I’d like to say a BIG THANK YOU to the lovely publishers from whom I received the following:

Hot Kitchen Snow by Susannah Rickards – from Chris at Salt Publishing.
Coconut Unlimited by Nikesh Shukla – from Gavin at Quartet Books.
The Swimmer by Roma Tearne – from Catherine at Harper Collins.
Fire by Kristin Cashore – which I won from Gollancz. Double yay because I LOVED Graceling.
Washington Square by Henry James – which I won on Twitter from OUP.
Someone Else’s Garden by Dipika Rai – again from Catherine at Harper Collins.
A Discovery of Witches by Deborah Harkness – from Caitlin at Headline.

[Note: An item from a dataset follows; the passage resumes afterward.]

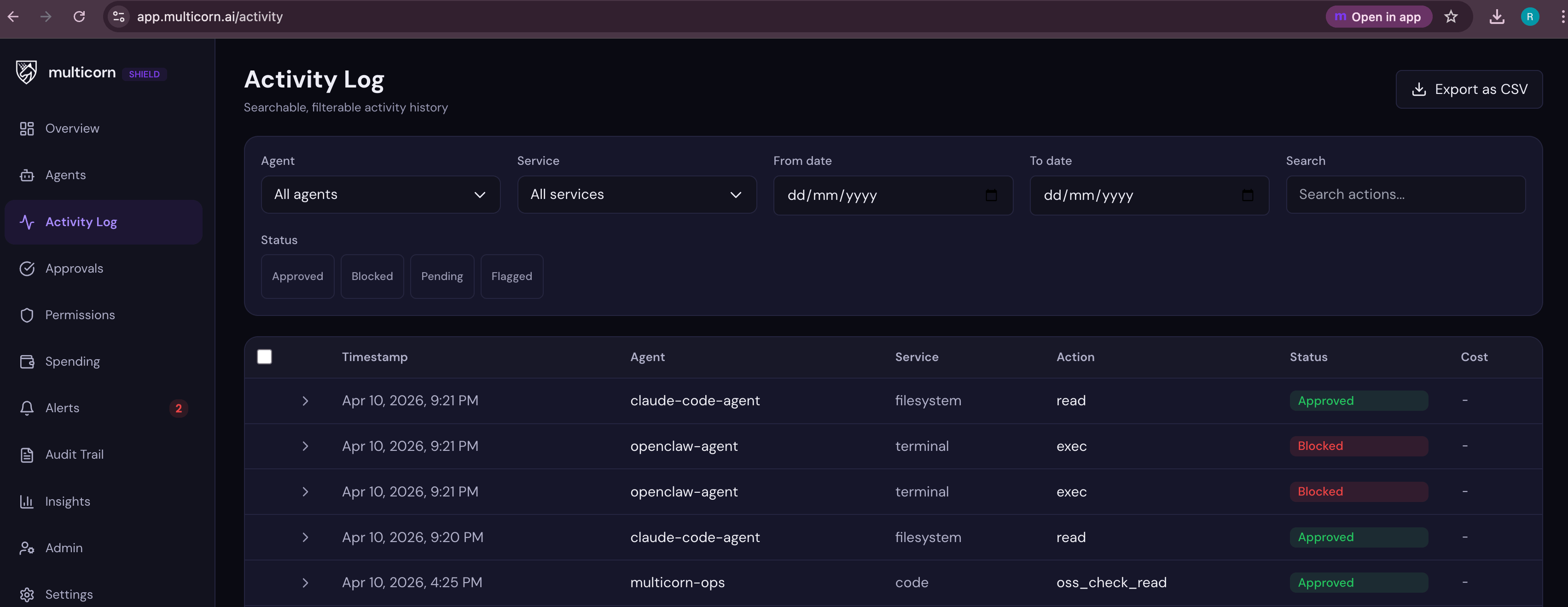
Task: Click the Spending wallet icon in sidebar
Action: [27, 362]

And I purchased the following from my library:

Bright Young People by D.J. Taylor – a steal at 40p. I actually read this very copy a couple of years ago and loved it. I had to get it, right? Especially for its extensive bibliography.
Commissariat of Enlightenment by Ken Kalfus – only 30p. I’d been eyeing this up for a while now but didn’t get a chance to check it out of the library. It’s fate, I say.

Online:

Surplus Women by G.C. Pain – I read about this on Hannah Stoneham’s Book Blog and ordered it pronto.

And secondhand:

Living Dead in Dallas by Charlaine Harris – my current obsession with True Blood has spilt out to the books.
Club Dead by Charlaine Harris – ditto.
Dead to the World by Charlaine Harris – ditto.
I Capture the Castle by Dodie Smith – I wasn’t sure whether I already owned this, but I don’t. Yay!
The Glass Palace by Amitav Ghosh – my friend S has been going on about how amazing this book is for 10 years. So I had to get this when I came across it in my local charity shop. I’d also read some of Ghosh’s earlier books which I liked (but not Sea of Poppies yet.)
The Unnamed by Joshua Ferris – because I started And Then We Came To The End which I really liked but still haven’t finished.
The Marrowbone Marble Company by Glenn Taylor – because the cover looked just amazing and it sounded interesting.

And I borrowed:

The Lost Symbol by Dan Brown – I borrowed this from my other friend S. I’d read both Angels and Demons and The Da Vinci Code before they both went nuclear and although there are better thrillers out there, I can’t help wanting to read about the esoteric and the mythic since I’ve been reading about them for the last 20 years. Let’s see what all the hype’s about.

OK, that’s a lot of books. So I better get cracking, right?